A trend we’ll continue to watch across the global landscape is the growing focus on data residency and privacy regulation. Fraud doesn’t sit neatly within borders, so we must find ways to share our findings and data with each other and take advantage of the benefits of cross-border collaboration while maintaining appropriate levels of local protection and compliance.
The application of technology
Technology in the world of claims fraud has been gaining momentum lately. In fact, this is probably the topic I was asked about most when engaging with colleagues and clients in 2022. Whilst technology enhances fraud detection, it’s not the silver bullet, and won’t ever be the complete solution.
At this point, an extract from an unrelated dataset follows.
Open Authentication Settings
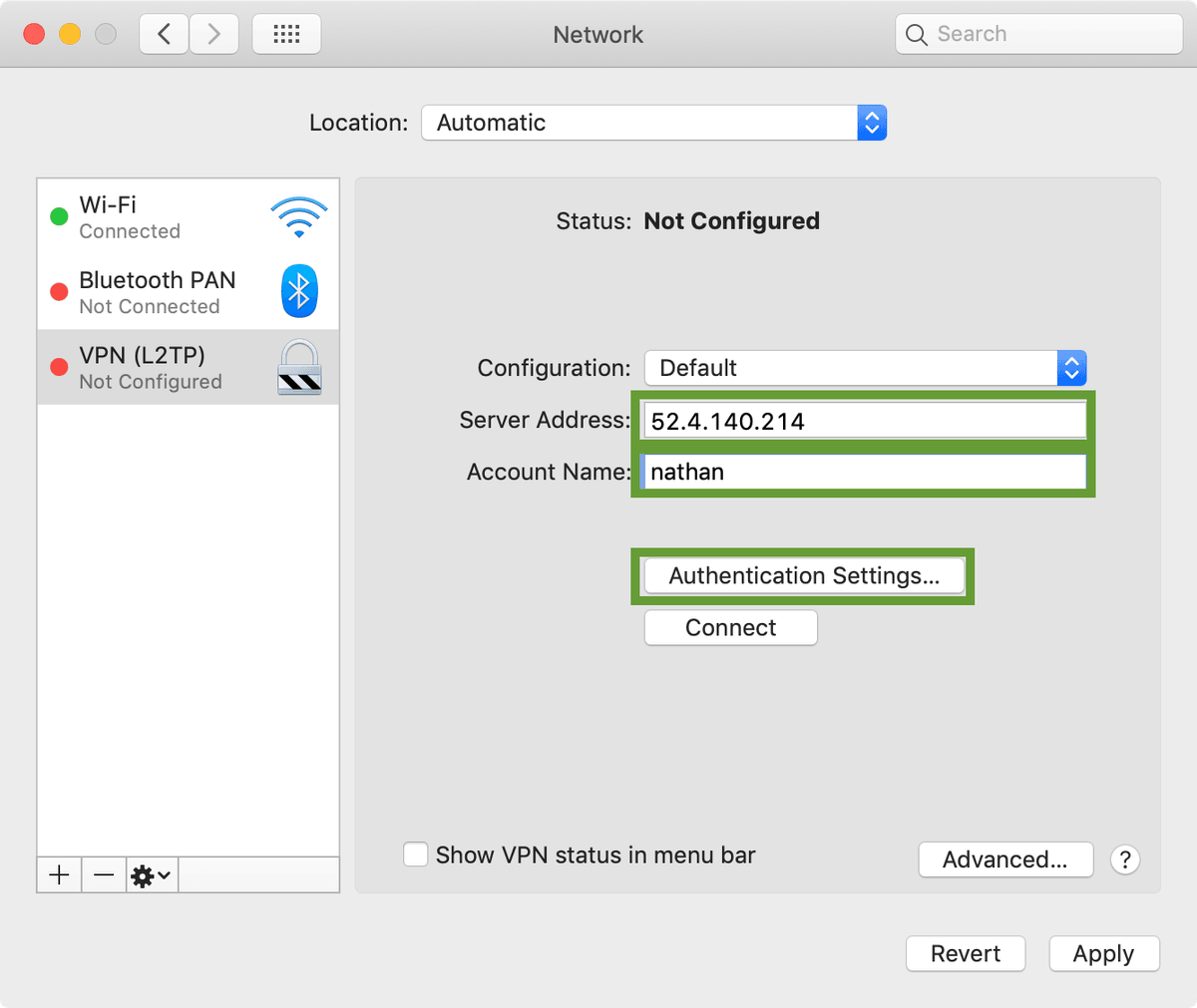This screenshot has height=1008, width=1197. 803,575
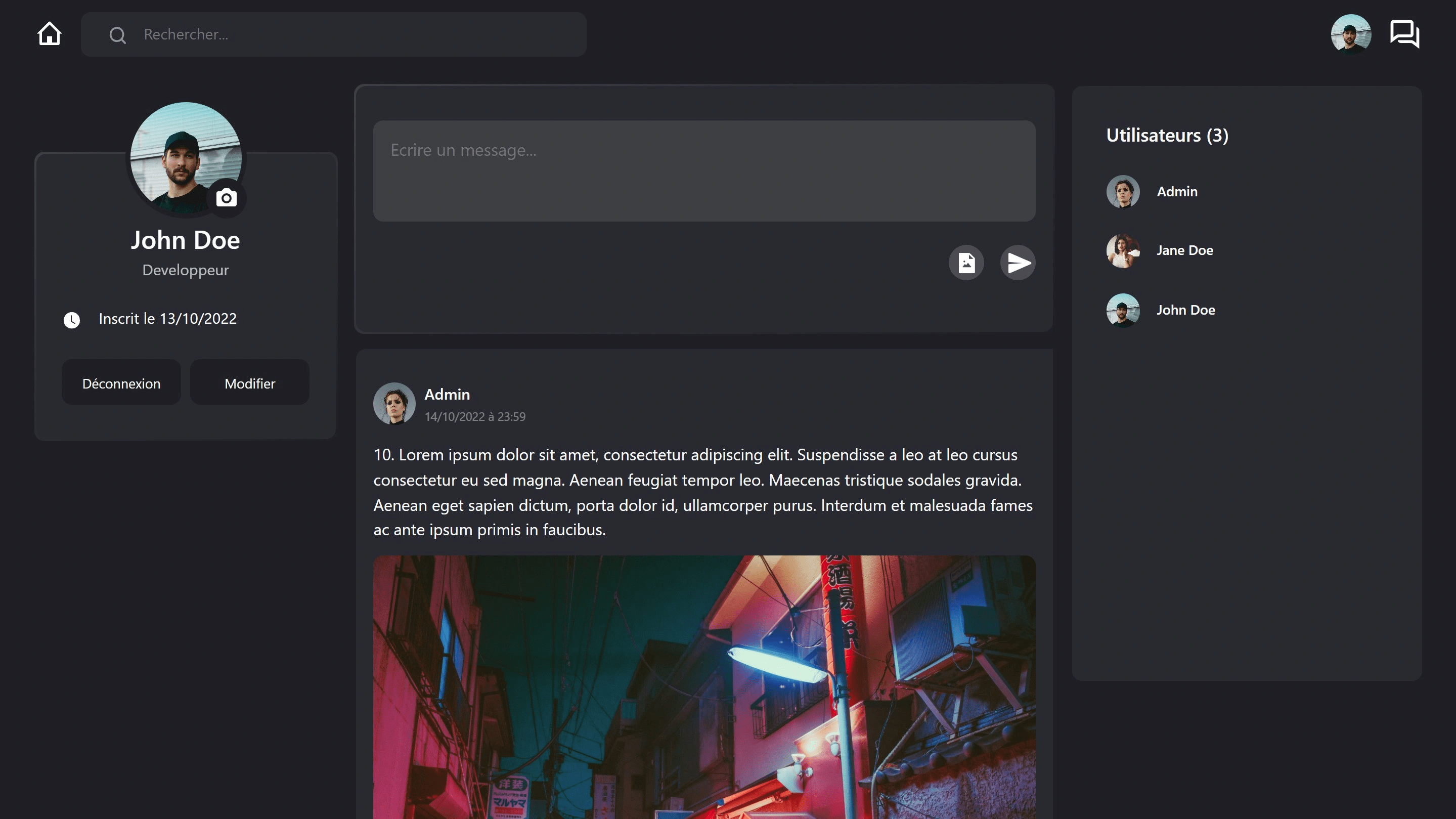Click into the Ecrire un message box
Screen dimensions: 1456x819
coord(703,170)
Interpretation of what the tech is telling us is paramount – making human intervention fundamental. As noteworthy as the technology is, it can’t be a substitute for a trained claims handler, so we must first ensure colleague process, skills and a measure of empathy are in place. Leading with our caring counts philosophy, there’s a need for human engagement throughout the claims process to improve our chances of detecting fraud and to appropriately connect with individuals through an investigation.
Claims fraud doesn’t always lend itself easily to statistical analysis because the rules of the game aren’t fixed. Perpetrators think differently — often randomly — and motives/methods change. Technology can be used to help us flag patterns, cross-references and anomalies in claims, but a level of personal interpretation helps us get to the heart of what the tech is telling us and ensures the correct customer journey is supported.
Fraudsters who deliberately invent claims will no doubt invest energy to find and exploit weaknesses in fraud defences — including tech. Organizations around the world mustn’t underestimate fraudsters’ determination to beat the system and, in response, should adopt a ‘machine and human’ partnership approach, rather than look upon the challenge as ‘machine versus human’. Digitising the claims process isn’t the primary solution in terms of tackling fraud; it takes two — technology combined with human interaction — to significantly impact fraud rates.